Of Place and Memory:

The Yizkor Memorial Book as a Window Into a World Destroyed

"Our Kolno was an ordinary small town, one of hundreds like it, which existed in Poland and Eastern Europe before the Holocaust overcame the Jewish world, during the Second World War. But to us, born there, having spent our childhood and youth there, Kolno remains the one and only, the unique town, and no other town and city – however big or beautiful, could ever take its place."
Herschel Kolinsky, "Our Kolno," Sefer zikaron li-ḳehilat Kolna, 13


“The Yadov Book: in memory of the destroyed community” (frontispiece). Sefer Yadov; Yadov-buk [The Book of Jadow]. Ed.A. Wolf Yassni. Jerusalem: Entsiḳlopediyah shel geluyot, [1966]. Yiddish; introd. also in Hebrew.

Modern-day Americans who know the word “shtetl” tend to associate it with the nostalgic idea of a small town somewhere in an Eastern European backwater, à la “Fiddler on the Roof.” But shtetlekh, market towns where Jews lived for centuries and often made up the bulk of the population, were very real places, especially to those who called them home. This exhibit explores a literary genre dedicated to memorializing the shtetlekh and other Jewish communities destroyed in the Shoah (Holocaust): the Yizkor book (Yizker-bukh in Yiddish; Sefer yizkor in Hebrew), or memorial book.


“Map of the shtetl.” Sefer Yadov; Yadov-buk [The Book of Jadow].

The Yizkor book has deep roots in Jewish tradition. Medieval German Jews, for example, created Memorbücher to memorialize prominent community members. But the utter destruction of the Holocaust, which wiped entire families and communities off of the face of the earth without a trace, transformed the act of remembering into something like a holy obligation for those who had emigrated before the war, and for those few who survived the devastation.


The Jews in Europe on the Eve of World War II. From Evyatar Friesel, Atlas of Modern Jewish History. New York: Oxford University Press, 1990.

In the 1950s and 1960s, natives of shtetlekh—and, in some cases, large towns and cities—across eastern and southeastern Europe set about to document their lost homes. Survivors’ organizations and landsmanshaftn (immigrants’ societies) in Israel, the United States, and elsewhere solicited histories, personal recollections, and eyewitness testimonies from anyone willing to put pen to paper. The books also recorded the names of the dead. The result, some 750 volumes printed in small quantities, are a testament to the diversity and vitality of a Jewish culture and way of life that was annihilated by the Nazis and their collaborators.

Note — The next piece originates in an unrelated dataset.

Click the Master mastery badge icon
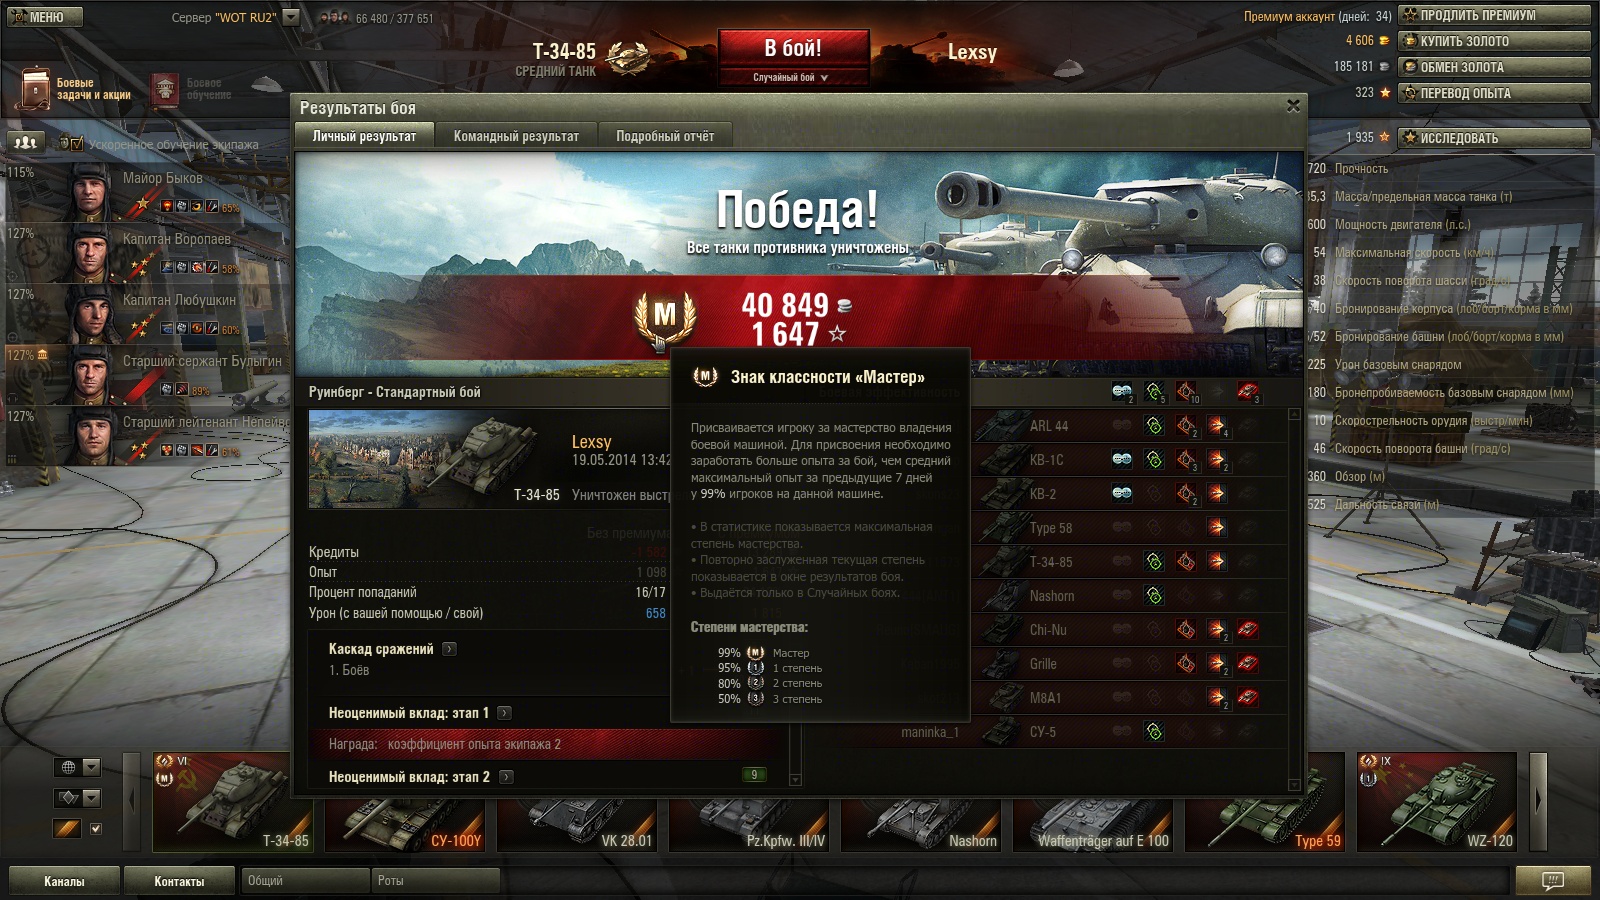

“The Courtyard of the Synagogue in ‘Old-Town.’” Ciechanowiec; mehoz Bialystok, sefer edut ve-zikaron [Ciechanoviec-Bialystok district; memorial and records]. Ed. E. Leoni. [Tel Aviv]: The Ciechanovitzer Immigrant Assoc. in Israel and the USA, [1964]. Hebrew, English, and Yiddish.

Portland State University Library holds one of the largest collections of Yizkor Books in the western United States, as well as an extremely rare Haggadah created by survivors in a Displaced Persons camp immediately after the end of World War II.